Like the majority of articles on these pages, you're likely not to have heard of the person I'm writing about and will have missed it all anyway. However, this time it's not your fault: you have an excuse! Owing to the cancellation of a concert last term, the latest Thursday lunchtime concert in the Music Department this week was only settled upon recently…and it was really rather good, actually.

The piano music of George Antheil whirrs, rustles, creaks and stamps. When young in the Paris of the 1920s, he was a gun-toting surrealist composer writing Vorticist piano works: Stravinskian, fragmentary, mechanistic and absurd piano sonatas lasting just over a minute. When he moved to Hollywood in the 1930s his polemical verve evaporated and gave way to sentimental stuff, ballets and symphonic scores imbued with the stamp of tradition.

Death of Machines (1922) is a piano sonata of four movements, lasting just over a minute and a half, and was the opening item in the concert. After this, Berceuse for Thomas Montgomery Newman (1955) and The Ben Hecht Valses (1943) followed apace - the contrast from helter-skelter mechanistic flurries to sentimental cinematic schmaltz couldn't have been starker, or perhaps more poignant. By way of rapprochement vis a vis these two extremes came Musical Portrait of a Friend (1946) which marked out the close of the first half of the concert.

* [Required tasks]
A. Summarize the article on George Antheil's piano music in two sentences.
B. Answer these questions from the article on George Antheil's piano music, one answer per line:
(i) In which decade did Antheil move to Hollywood?
(ii) How many movements does Death of Machines have?
(iii) Which piece marked the close of the concert's first half?
The material that comes after this point isn't needed.

* [Data excerpt]
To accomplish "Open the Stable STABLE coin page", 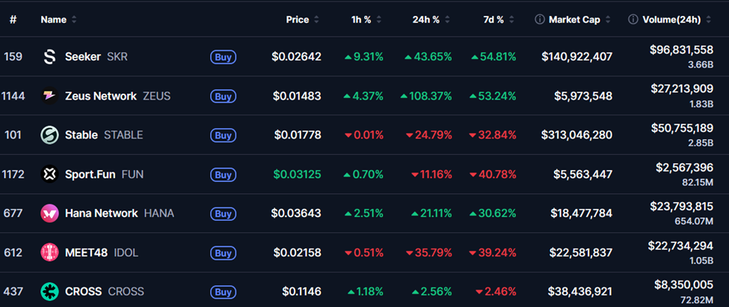I will 81,136.
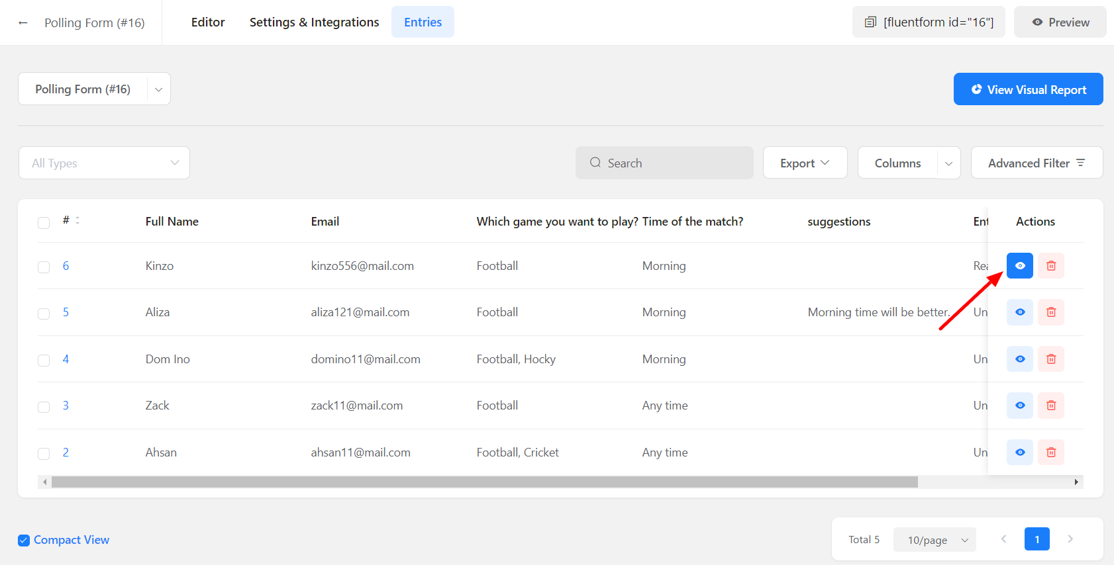Screen dimensions: 1114x565
Task: View Dom Ino's entry with the eye icon
Action: click(1019, 359)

* [Final answers]
A. A Thursday lunchtime concert in the Music Department, settled on recently after a concert was cancelled last term, presented piano music by George Antheil, who wrote short, mechanistic piano sonatas in 1920s Paris before turning to sentimental music, ballets and symphonic scores after moving to Hollywood in the 1930s. The program opened with Death of Machines (1922), continued with Berceuse for Thomas Montgomery Newman (1955) and The Ben Hecht Valses (1943), and closed its first half with Musical Portrait of a Friend (1946).

B.
(i) The 1930s
(ii) Four
(iii) Musical Portrait of a Friend (1946)